The problem: common history and particular identity

October 07, 2007, Sunday/ 14:51:00/ DOĞU ERGİL
“Identity” has become the center of focus of both politics and social science lately. Until recently, we were talking about national identity in particular and “Western” and “non-Western” identities in general.However, today we are talking about multiple identities both as individuals and as groups. For some, this is a great danger to the unity of the nation; for others, it is an awakening for coming to terms with the plural realities of our own lives as well as our society’s.

Nonetheless, how we learn history and how our collective lives are shaped by it is very important in our personal and collective development. For example, we Turks were educated believing that:

1- We migrated from Central Asia and settled in Anatolia as if it was a vacant piece of land. Such a belief is based on the premise that there was no fusion of cultures and mixture of races.

2- We are a uniform nation with no diversity or hierarchy; state and society are one entity.

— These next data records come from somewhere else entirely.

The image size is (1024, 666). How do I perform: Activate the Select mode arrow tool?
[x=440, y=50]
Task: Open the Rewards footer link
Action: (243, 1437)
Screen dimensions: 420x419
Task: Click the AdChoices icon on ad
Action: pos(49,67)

3- We are an oppressed nation (totally disregarding our imperial past that dominated continents and a sundry of conquered peoples) that has been delivered from the yoke of Western imperialism through the War of Independence (1919-1922). So being on constant watch for foreign intervention and sinister plans to divide our country has been a national preoccupation that has reached the dimensions of collective paranoia.

Our educational system has been influenced by these assumptions and fears. The Turkish history curriculum revolves around developing a unified national identity and provides few opportunities for students to examine diversity within or outside the country. The creation of a sense of national identity is at the core of the social studies curriculum from the earliest years of schooling all the way through high school. This takes place not only through overt nationalism or patriotic indoctrination, but through repeated and systematic attention to national origins that is built on semi-mythical stories of victories and larger-than-life heroes. Defeats, failures and the failing leaders are deliberately omitted, creating a void in the face of reality that does not correspond with this glorified narrative.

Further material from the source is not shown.